Nathaniel Thomas Allen Fiennes, 21st Baron Saye and Sele, DL (born 22 September 1920), styled as Lord Saye and Sele, is an English peer, businessman, former chartered surveyor, and retired British Army officer.

Biography
Twisleton-Wykeham-Fiennes was born on 22 September 1920, the son of Ivo Murray Twisleton-Wykeham-Fiennes, 20th Baron Saye and Sele, and Hersey Cecilia Hester Butler. Despite a family connection with Winchester College, he was educated at Eton and then at New College, Oxford. During the Second World War he served in the Rifle Brigade (Prince Consort's Own). He received an emergency commission in the Rifle Brigade on 19 April 1941, and was promoted war-substantive lieutenant on 1 October 1942 and temporary captain on 3 September 1943. In March 1945, he was mentioned in dispatches for service in North-West Europe.

His brother, Ingel, was killed on 30 August 1941 when his Wellington bomber was shot down. His other brother was Oliver William Twisleton-Wykeham-Fiennes (1926-2011), later Dean of Lincoln (1969–89).

In April 1945 Twisleton-Wykeham-Fiennes and his regiment, the 8th Battalion of the Rifle Brigade, were among the first troops to reach Bergen-Belsen concentration camp.  In 2020 he recalled for the Daily Telegraph, "We turned down a small track, and it opened into a sight you would never want to see again ... People being chopped up, people on the ground, pits with three or four hundred dead bodies in each ... It was like something from a nightmare, and the smell was overpowering."  He met with Bergen-Belsen survivor Mala Tribich (originally from Piotrków Trybunalski, Poland) at his family seat, Broughton Castle, shortly before the 75th anniversary of the liberation of the camp, and was ready "to grovel before [Tribich], because I have such a respect and admiration for her.  She is the most remarkable lady ... all these survivors are."  Tribich, who was 14 and ill with typhus when Bergen-Belsen was liberated, had previously survived the ghetto in her hometown and Ravensbrück concentration camp.

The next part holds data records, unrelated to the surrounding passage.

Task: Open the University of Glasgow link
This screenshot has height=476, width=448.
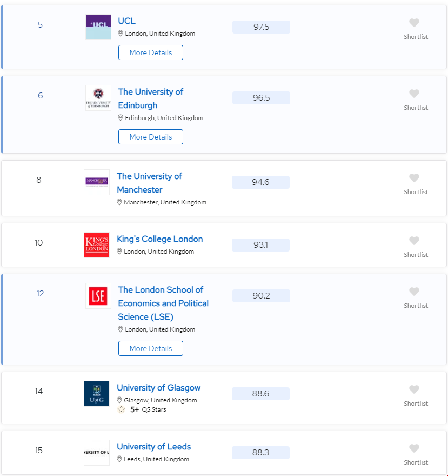Action: (x=158, y=388)
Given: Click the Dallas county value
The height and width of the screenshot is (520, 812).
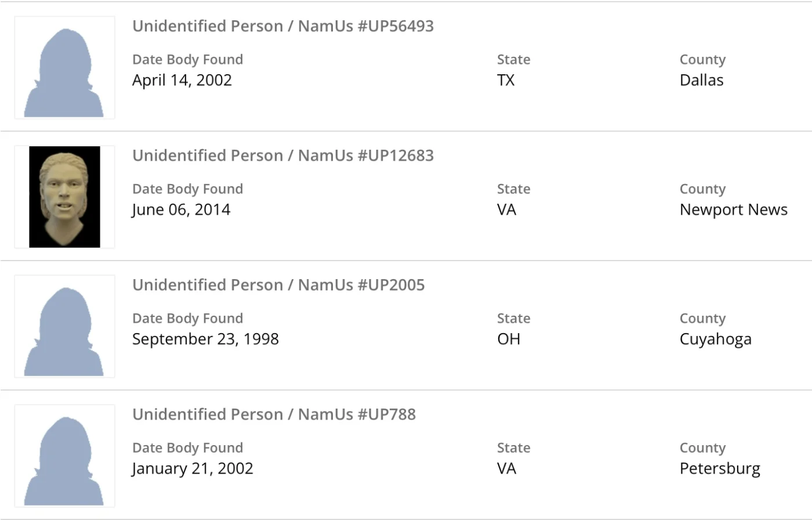Looking at the screenshot, I should click(x=701, y=80).
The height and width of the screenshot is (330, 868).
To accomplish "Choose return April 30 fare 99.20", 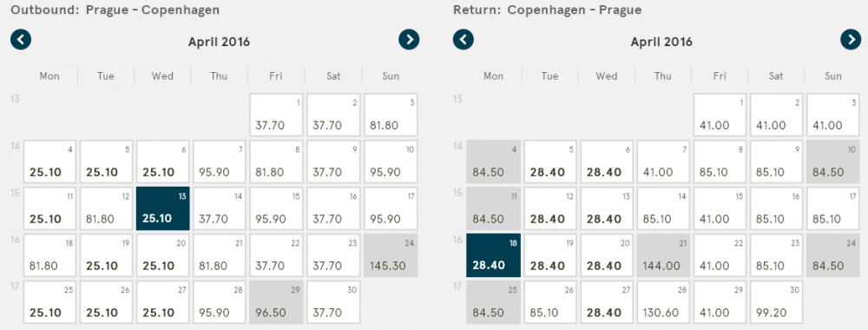I will coord(776,301).
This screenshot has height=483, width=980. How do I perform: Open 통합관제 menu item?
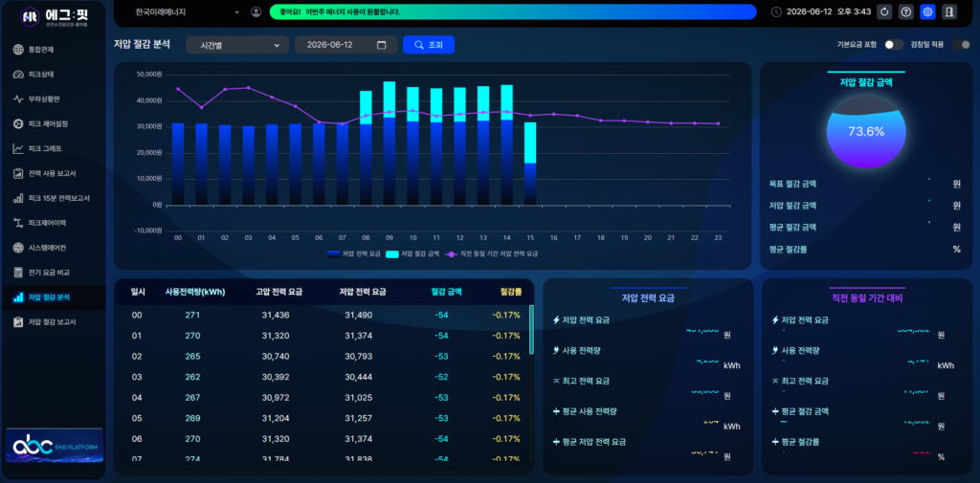(x=54, y=50)
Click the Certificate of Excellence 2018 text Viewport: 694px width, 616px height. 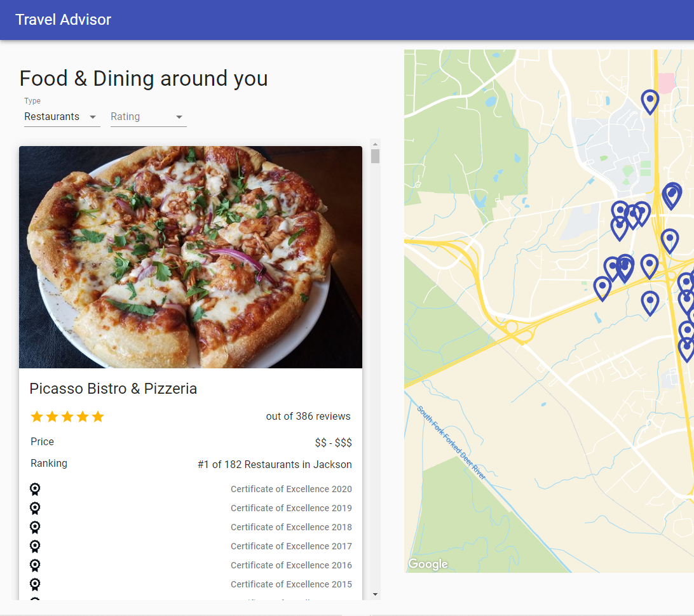[x=291, y=527]
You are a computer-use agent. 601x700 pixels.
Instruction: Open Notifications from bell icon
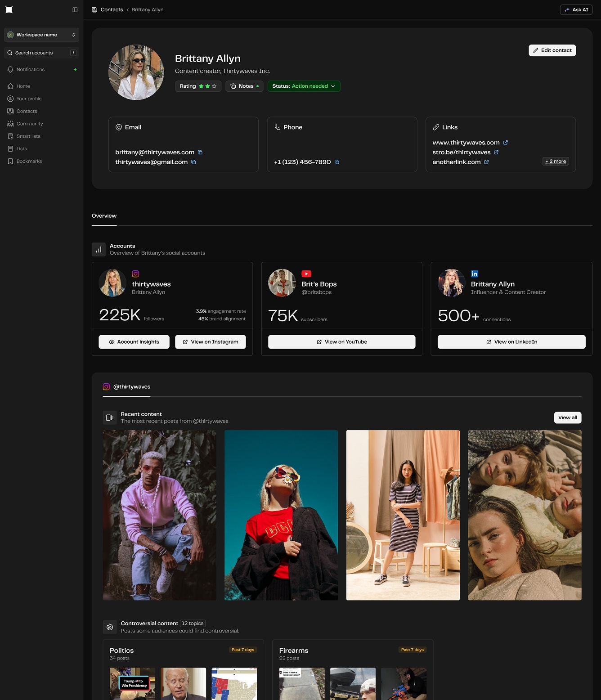[11, 70]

After the war, Fiennes remained in the army, receiving promotion to war-substantive captain and temporary major on 15 January 1946. On 22 May 1948, he received a regular commission as a lieutenant in the Rifle Brigade (seniority from 22 May 1943), with promotion to captain effective from the same date (seniority from 22 November 1947). He was stationed in Palestine during the Palestine Emergency in 1946-47, for which he was again mentioned in dispatches in January 1949. He resigned his commission on 8 February 1950, leaving with the honorary rank of major.

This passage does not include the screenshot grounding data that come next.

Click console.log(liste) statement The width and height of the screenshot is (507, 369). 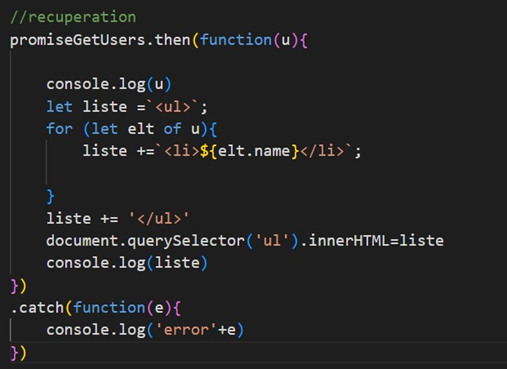pos(127,263)
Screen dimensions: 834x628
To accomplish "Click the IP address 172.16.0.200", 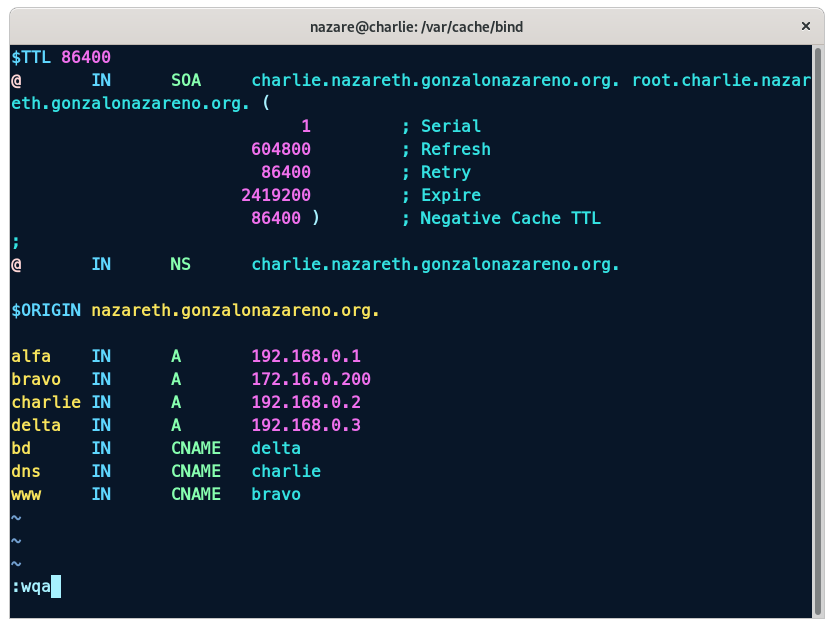I will (x=311, y=379).
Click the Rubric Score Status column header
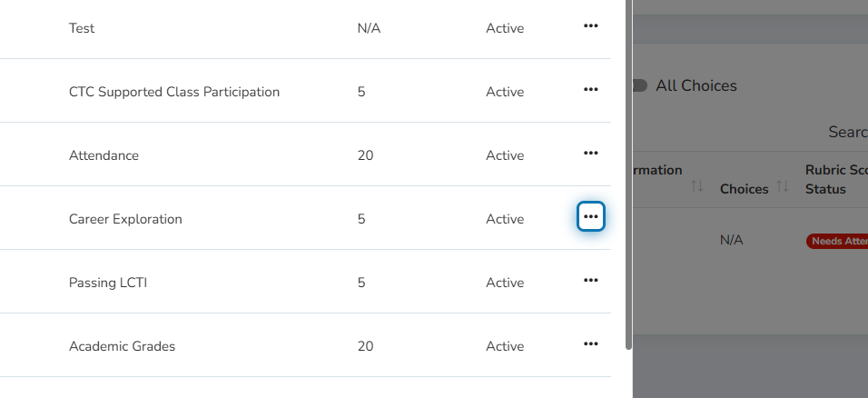The height and width of the screenshot is (398, 868). (x=836, y=180)
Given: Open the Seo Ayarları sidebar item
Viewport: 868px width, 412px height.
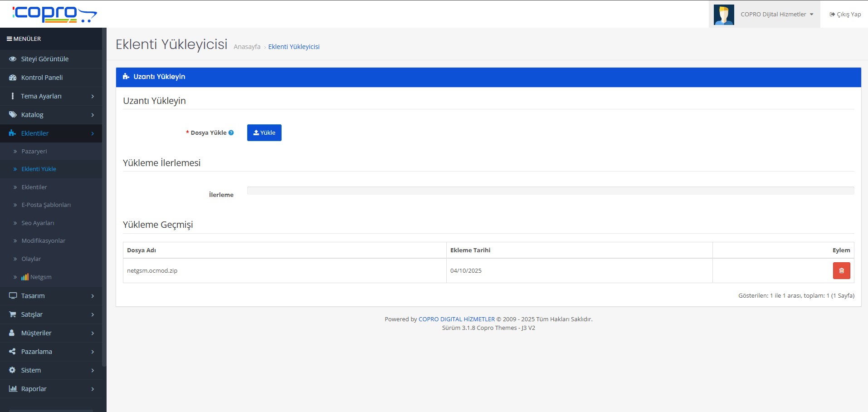Looking at the screenshot, I should tap(38, 223).
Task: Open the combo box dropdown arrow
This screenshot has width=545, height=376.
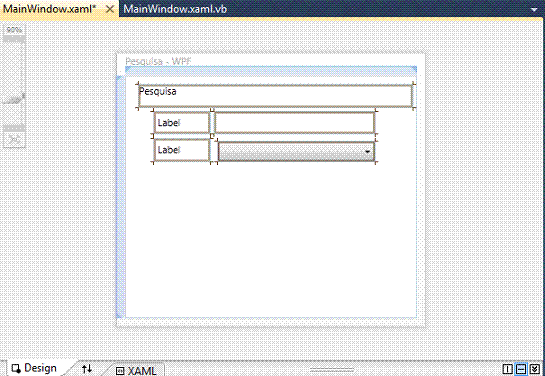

Fiennes was a trustee of the Ernest Cook Trust, which works for the preservation of English country houses and estates, from 1959 until 1995, serving as chairman from 1964 until 1990. In 1965 he changed his surname by Deed poll to Fiennes thereby relinquishing the surnames Twisleton and Wykeham.

When his father died on 21 October 1968, Fiennes succeeded him as 21st Baron Saye and Sele. He was a Fellow of Winchester College between 1967 and 1983. He became a Chartered Surveyor and was a partner of a company called Laws and Fiennes before becoming a regional director within Lloyds Bank (1983–90). Since 1979 he has been a Deputy Lieutenant (DL) of Oxfordshire.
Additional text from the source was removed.